The phosphate mineral containing ore was ground, slurried in water and deslimed, as indicated in FIG. 2. The deslimed ore was then conditioned by adding sodium carbonate sodium silicate, and the collector LX-5 of the present invention, prepared as in Example 1.
The conditioned slurry was subsequently subjected to rougher-scavenger flotation steps. The tailing resulting in the flotation was discarded. The concentrate obtained was subjected to a first cleaner flotation step, yielding a phosphate cleaner concentrate.

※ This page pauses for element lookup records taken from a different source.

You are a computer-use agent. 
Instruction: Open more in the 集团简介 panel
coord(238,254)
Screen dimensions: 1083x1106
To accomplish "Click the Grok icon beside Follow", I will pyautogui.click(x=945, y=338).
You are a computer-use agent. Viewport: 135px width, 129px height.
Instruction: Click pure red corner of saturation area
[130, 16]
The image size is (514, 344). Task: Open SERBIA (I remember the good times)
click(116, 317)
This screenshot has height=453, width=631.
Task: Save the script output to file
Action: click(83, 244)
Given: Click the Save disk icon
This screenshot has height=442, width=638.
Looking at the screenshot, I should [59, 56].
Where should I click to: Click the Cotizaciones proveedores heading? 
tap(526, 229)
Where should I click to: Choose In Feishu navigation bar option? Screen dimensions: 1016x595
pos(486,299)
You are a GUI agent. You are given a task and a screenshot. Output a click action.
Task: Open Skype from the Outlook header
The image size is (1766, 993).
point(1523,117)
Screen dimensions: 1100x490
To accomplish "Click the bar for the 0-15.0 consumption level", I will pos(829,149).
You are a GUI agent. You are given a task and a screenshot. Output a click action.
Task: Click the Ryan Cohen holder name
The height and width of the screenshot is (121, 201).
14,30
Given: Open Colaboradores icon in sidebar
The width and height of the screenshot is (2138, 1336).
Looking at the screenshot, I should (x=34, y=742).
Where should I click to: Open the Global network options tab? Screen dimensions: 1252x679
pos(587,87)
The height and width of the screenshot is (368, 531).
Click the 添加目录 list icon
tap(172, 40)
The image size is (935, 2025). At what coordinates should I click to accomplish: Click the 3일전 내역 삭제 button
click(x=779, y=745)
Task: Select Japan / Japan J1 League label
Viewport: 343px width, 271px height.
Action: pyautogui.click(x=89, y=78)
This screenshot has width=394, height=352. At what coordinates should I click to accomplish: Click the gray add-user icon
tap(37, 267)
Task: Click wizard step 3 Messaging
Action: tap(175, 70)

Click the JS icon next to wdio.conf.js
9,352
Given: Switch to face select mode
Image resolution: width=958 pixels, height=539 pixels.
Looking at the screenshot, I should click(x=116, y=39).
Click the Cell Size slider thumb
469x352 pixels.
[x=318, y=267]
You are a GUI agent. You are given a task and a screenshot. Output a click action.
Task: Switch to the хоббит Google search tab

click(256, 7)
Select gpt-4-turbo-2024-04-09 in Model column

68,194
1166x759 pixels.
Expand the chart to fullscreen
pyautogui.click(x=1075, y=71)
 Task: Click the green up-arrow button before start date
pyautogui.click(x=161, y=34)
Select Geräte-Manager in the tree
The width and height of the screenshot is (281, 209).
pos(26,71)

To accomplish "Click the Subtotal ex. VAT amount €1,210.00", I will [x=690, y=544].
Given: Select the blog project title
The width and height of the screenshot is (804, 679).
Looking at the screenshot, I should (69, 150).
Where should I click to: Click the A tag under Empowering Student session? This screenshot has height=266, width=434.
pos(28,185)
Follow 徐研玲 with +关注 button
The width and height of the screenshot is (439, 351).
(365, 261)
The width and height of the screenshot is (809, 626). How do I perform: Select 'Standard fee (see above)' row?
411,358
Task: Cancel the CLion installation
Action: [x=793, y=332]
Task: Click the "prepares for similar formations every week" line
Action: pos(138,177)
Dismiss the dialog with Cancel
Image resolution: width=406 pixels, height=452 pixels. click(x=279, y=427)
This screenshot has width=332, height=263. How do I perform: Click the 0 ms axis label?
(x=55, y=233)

The tailing of the cleaner flotation separation step was subjected to a cleaner-scavenger flotation separation treatment. The tail resulting in the latter step was discarded and the concentrate (middlings) was recycled to the rougher stage.
The results of the mineral separation process utilizing the new collector of this invention are shown in Table 2.
In a continuous operation the tailing obtained in any of the cleaner flotation stages would be returned to the flotation stage preceding it.
TABLE 2
CONDITIONS AND METALLURGICAL RESULTS OBTAINED WITH COLLECTOR LX-5
A. REAGENT ADDITIONS
In conditioning the deslimed slurry: Na.sub.2 CO.sub.3 was added at 500 g/t, and Na.sub.2 SiO.sub.3 was added at 200 g/t. These reagents were supplemented in the cleaner flotation stages. In the first cleaner stage the additions were: Na.sub.2 CO.sub.3 at 100 g/t and Na.sub.2 SiO.sub.3 at 100 g/t.
In the cleaner-scavenger stage, both these reagents were added at 50 g/t.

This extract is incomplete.